The land is owned by an anonymous BNP sympathiser from south-east England whose late father is understood to have made a fortune in the pizza business. At the moment it lies unused, but the BNP chairman, Nick Griffin, has visited the site several times. One day some in the party hope it will become a sustainable community, one that is not reliant on fossil fuels or outside power of any kind but instead is capable of harnessing solar energy and tapping into local streams for fresh water.
A spokesman for the BNP said this scenario was 'totally without foundation'. But The Observer has established the plans were discussed extensively during a three-day secret BNP meeting last September at a Hampshire hotel. Griffin and several senior members of the BNP, including Lee Barnes, the party's ponytailed second-in-command, had invited an energy expert, Andrew McKillop, to speak about his pet theory, the end of oil and gas supply, a subject about which he lectures widely on the conference circuit.

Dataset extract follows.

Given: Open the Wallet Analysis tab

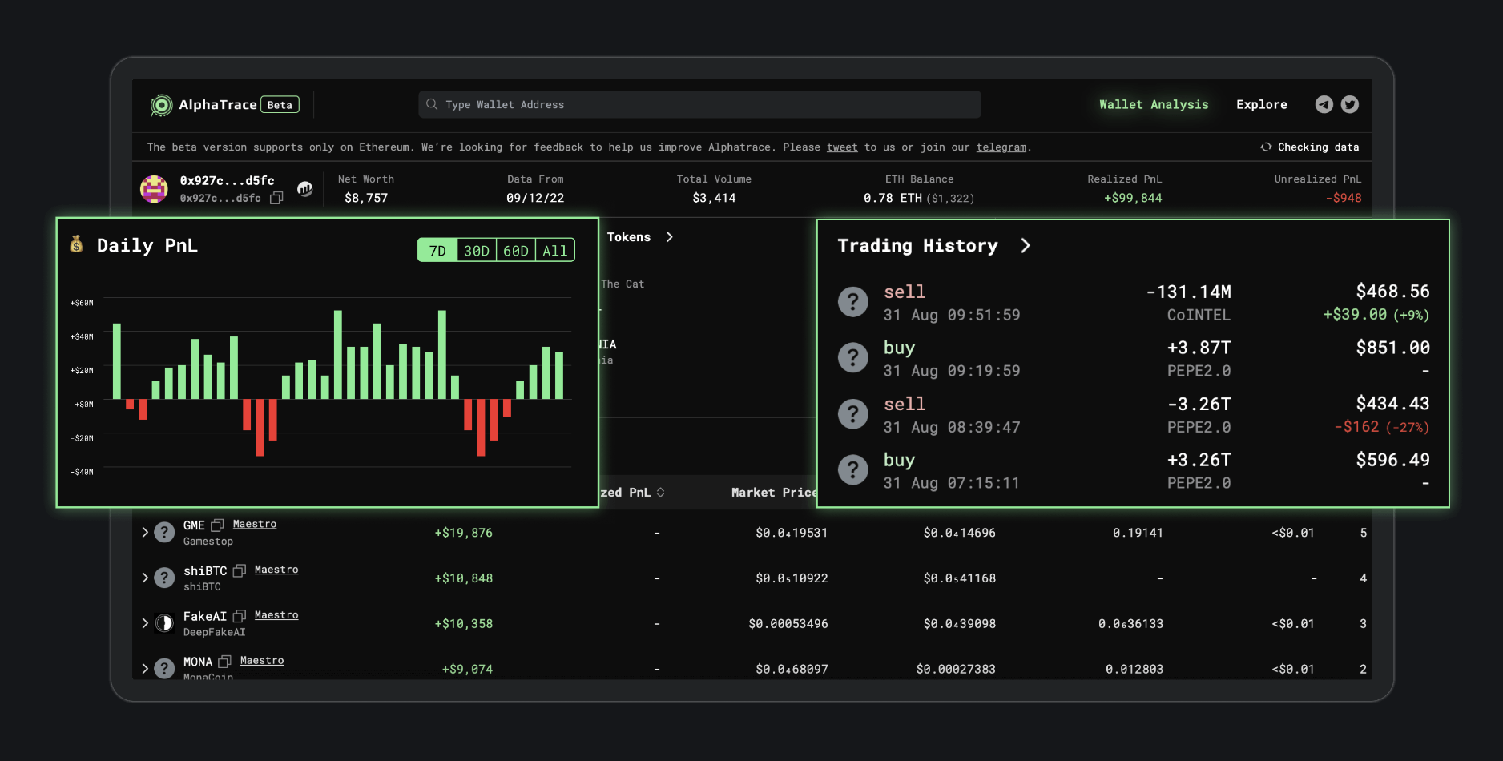Looking at the screenshot, I should point(1153,105).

Also at the meeting was the BNP's economics adviser, a man called Alan Goodacre when residing in Britain but who, when in the US on business, apparently uses the name Ian Fletcher, according to party sources. Throughout the meeting Fletcher carried a large briefcase stuffed with thousands of pounds in cash which he used to pay the hotel and restaurant bills.

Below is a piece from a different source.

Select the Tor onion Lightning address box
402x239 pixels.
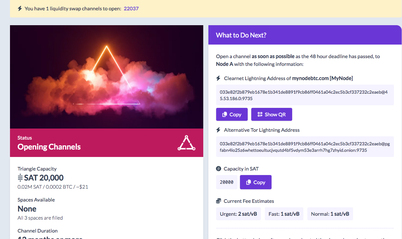[305, 147]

'It was like something out of a film,' a member of the hotel staff said. 'He just kept dipping into the briefcase and doling out the money.'
For McKillop, who lives in the US, the meeting was equally surreal. He had been told he would be picked up from Heathrow airport by two BNP stalwarts, only to be instructed at the last minute to make his own way to Portsmouth. From there a car took him to a hotel. 'It was all a bit Monty Python,' McKillop recalled. 'They seemed extremely paranoid.'
As soon as he arrived, Griffin ushered McKillop, who previously had links to the French far right and the late billionaire James Goldsmith, into a room to address eight of his colleagues. Over the next two days McKillop, who says he was not paid for his presentation and had been contacted by the BNP via the internet, talked widely about his belief that global oil and gas supplies are peaking and that this would have profound repercussions for mankind. As he talked his audience became more excited.

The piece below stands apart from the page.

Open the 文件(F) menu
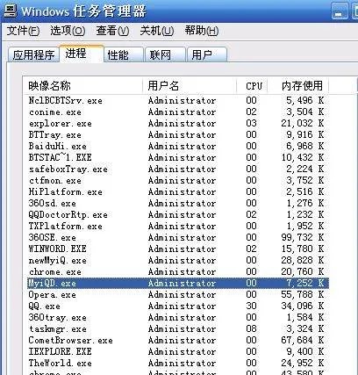 (x=23, y=31)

'They didn't want to know what I was talking about,' said McKillop. 'They just wanted to know how to use it to their advantage. They grabbed it as a ball to play with. They developed a completely exaggerated idea of when the world's oil supply will be turned off. They were asking, "How can we exploit this, how can we use it to build an election platform?"'
McKillop was told a BNP supporter owned a large amount of land in Croatia that the party's senior figures had high hopes for. Initially he thought the BNP intended to use it simply for eco-tourism. But as the conversation developed there was talk of turning the land into a community for the BNP and its supporters.
'In the end I formed the impression they saw it as a bolthole for when the world blows up,' McKillop said. Claims that the BNP senior hierarchy have discussed developing the Croatian site have been corroborated by several disgruntled party members who have supplied detailed information to Lancaster Unite Against Fascism (UAF), a body that campaigns against the BNP.
The revelation that the BNP senior hierarchy anticipate a doomsday scenario has parallels with millenarianism - the view that the world is on the brink of an apocalypse. The links between such views and the far right are well known. The Oklahoma bomber, Timothy McVeigh, harboured suspicions that the UN was trying to take over the world and that a global war was an inevitability.
McVeigh and the London nail bomber David Copeland, jailed for an explosion at a gay pub in Soho, London, which killed three people and left 70 injured, were heavily influenced by William Pierce, the founder of the white supremacist National Alliance in the US. Pierce was also the author of The Turner Diaries which predict a series of racial wars that develop into global genocide. Several BNP members have attended National Alliance meetings.